Esta historia de amor comenzó un veintiocho de febrero entre verdes y blancos anhelos, dibujando arrugas en las manos de ese abuelo que casi da su vida por aquello en lo que creía.
Hoy mis lápices dibujan un triste olivar; ramas que no entienden de tramas ni trabas y una tierra tan cuarteada como las manos dibujadas en mi papel. Gris, todo lo siento gris allá donde el verde andaluz debería resaltar.
Campo sin arar. Vistas desde esa ventana vacía de un hospital, sin médicos y sin material. Analíticas pendientes de analizar, pacientes capaces de volver a enfermar. Sangre negra que brota de las venas de un pueblo abandonado sin piedad.

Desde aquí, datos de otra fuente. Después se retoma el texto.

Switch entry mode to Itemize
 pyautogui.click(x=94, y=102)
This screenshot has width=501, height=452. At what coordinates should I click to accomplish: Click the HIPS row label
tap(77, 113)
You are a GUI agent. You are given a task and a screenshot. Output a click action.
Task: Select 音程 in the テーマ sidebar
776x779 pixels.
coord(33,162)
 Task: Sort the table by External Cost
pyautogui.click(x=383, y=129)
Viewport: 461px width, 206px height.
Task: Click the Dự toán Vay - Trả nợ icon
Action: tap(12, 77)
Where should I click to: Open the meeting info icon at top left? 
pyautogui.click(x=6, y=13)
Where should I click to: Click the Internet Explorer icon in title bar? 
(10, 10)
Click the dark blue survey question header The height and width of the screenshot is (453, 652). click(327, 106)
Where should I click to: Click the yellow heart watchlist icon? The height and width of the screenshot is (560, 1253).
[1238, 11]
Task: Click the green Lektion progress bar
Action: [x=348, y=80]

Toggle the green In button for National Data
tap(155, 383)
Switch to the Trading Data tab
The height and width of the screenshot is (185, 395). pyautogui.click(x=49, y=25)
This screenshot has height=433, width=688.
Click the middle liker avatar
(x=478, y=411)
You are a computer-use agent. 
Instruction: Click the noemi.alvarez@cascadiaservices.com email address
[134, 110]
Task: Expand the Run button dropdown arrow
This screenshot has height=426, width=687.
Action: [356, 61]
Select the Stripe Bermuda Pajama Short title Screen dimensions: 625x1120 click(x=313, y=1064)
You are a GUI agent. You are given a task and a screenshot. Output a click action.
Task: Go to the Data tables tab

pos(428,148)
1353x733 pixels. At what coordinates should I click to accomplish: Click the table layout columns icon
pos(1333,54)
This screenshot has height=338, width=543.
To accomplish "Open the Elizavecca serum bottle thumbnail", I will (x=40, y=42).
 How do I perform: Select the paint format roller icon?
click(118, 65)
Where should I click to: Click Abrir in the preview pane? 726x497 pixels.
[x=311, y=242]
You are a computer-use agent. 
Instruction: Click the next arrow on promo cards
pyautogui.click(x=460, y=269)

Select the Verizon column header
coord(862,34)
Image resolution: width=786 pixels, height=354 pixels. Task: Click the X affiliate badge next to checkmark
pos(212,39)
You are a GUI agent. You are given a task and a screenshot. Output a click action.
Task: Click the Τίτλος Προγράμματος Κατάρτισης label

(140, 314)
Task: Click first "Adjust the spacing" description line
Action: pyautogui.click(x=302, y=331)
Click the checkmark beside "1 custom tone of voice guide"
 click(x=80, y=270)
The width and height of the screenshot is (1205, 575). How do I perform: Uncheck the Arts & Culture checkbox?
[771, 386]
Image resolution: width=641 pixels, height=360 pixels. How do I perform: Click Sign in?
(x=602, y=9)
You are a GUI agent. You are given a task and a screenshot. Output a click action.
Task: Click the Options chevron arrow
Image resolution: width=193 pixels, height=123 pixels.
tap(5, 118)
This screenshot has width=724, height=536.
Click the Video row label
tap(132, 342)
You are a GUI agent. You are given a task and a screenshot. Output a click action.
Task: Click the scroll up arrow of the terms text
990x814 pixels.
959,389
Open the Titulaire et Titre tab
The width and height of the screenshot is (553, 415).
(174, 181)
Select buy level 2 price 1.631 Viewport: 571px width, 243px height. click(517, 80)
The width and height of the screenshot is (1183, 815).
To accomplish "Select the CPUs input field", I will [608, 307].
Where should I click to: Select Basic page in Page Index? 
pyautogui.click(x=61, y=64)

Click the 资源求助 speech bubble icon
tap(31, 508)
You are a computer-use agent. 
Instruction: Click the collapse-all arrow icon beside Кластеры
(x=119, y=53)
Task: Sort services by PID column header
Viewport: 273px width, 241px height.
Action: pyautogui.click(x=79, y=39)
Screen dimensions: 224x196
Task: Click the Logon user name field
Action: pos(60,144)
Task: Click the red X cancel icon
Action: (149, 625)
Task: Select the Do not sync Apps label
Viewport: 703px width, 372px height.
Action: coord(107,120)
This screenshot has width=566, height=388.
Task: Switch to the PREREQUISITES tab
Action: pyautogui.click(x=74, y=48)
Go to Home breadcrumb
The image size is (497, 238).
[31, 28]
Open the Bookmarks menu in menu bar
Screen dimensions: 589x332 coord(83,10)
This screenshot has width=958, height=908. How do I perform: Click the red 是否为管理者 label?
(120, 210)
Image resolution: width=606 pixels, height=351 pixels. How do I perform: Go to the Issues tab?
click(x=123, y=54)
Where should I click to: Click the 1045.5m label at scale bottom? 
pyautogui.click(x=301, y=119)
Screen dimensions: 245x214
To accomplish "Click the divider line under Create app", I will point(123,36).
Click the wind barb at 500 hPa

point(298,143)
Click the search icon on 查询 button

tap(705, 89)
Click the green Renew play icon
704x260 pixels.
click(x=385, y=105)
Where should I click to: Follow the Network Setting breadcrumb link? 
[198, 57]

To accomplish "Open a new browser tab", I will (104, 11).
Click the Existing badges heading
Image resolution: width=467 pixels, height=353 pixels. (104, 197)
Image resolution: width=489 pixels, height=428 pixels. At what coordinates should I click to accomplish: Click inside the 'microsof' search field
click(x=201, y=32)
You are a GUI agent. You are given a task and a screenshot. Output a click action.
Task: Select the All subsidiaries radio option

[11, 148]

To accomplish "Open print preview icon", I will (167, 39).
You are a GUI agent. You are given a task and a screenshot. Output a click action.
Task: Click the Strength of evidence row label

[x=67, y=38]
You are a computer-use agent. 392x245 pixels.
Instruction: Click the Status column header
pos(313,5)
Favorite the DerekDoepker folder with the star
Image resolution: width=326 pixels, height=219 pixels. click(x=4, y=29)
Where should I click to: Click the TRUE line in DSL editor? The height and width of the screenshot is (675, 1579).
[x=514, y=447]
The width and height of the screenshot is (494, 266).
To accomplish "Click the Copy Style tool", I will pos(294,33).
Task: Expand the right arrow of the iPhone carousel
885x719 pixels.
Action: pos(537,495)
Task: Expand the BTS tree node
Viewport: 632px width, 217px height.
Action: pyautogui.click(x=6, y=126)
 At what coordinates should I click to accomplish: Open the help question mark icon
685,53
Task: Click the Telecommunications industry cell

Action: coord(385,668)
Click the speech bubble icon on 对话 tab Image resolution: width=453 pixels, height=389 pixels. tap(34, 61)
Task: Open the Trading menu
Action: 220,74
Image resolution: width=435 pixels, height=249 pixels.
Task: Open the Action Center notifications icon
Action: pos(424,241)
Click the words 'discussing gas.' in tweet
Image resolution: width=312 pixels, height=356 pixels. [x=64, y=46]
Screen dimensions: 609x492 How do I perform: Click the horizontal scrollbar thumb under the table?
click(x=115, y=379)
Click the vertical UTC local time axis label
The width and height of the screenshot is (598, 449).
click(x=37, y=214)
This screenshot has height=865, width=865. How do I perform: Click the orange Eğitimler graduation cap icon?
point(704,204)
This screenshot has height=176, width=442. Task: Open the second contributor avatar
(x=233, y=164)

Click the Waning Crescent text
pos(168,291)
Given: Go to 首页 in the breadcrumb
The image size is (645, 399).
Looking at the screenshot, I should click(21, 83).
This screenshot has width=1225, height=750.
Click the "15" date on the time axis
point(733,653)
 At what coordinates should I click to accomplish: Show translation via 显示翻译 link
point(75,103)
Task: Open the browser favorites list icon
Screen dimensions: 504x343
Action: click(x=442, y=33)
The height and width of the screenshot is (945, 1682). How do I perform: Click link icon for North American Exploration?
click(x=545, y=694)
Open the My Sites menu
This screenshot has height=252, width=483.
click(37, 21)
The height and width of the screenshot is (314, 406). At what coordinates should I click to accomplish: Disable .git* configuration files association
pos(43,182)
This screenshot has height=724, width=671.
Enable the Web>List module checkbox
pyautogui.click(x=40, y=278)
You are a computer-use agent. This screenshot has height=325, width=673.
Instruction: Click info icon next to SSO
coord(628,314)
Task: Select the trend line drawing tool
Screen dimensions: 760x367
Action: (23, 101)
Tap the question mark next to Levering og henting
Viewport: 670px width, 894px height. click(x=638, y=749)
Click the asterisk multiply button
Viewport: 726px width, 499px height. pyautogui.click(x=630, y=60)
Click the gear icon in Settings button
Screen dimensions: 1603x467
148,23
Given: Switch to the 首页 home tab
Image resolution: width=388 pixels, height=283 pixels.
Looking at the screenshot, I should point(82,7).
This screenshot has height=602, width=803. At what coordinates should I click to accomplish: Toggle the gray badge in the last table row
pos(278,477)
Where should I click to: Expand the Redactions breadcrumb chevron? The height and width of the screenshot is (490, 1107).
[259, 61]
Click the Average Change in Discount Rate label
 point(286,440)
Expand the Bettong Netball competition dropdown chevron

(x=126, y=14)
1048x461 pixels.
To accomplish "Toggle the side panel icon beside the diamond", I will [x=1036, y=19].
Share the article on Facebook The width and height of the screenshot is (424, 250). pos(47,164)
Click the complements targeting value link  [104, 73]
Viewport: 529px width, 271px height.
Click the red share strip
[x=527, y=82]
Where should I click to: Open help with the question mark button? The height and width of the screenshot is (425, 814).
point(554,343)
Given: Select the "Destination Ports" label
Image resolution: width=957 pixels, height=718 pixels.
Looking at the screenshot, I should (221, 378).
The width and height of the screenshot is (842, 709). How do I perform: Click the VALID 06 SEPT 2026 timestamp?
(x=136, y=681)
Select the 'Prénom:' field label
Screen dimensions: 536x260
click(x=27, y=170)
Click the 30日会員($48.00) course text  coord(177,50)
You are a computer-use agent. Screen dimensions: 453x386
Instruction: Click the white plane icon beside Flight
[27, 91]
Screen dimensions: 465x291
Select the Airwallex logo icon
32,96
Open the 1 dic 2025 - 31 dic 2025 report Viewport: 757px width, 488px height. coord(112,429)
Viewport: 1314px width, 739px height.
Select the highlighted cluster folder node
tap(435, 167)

Mis trazos improvisados, garabatos que detallan una mesa camilla, un tazón de café, un papelón de calentitos y una colilla a medio apagar que reposa en un cenicero de acero inoxidable, tan oxidado como los pulmones de un padre, hijo de aquellas manos abuelas. Una hogaza del día anterior sobre un mantel lleno de mijitas de pan, completa este bodegón, escena que ocupa otro lugar principal en el papel que os describo.
Líneas paralelas y perpendiculares le dan color a ese mantel y en la ventana una maceta y en el balcón la bombona de butano. Nada de banderas.
Para rematar, políticos con caretas, curvas que simulan una sonrisa que no es tal y nuestra bandera sostenida por unas manos siempre corruptas.
Sin duda, un cuadro para no enmarcar.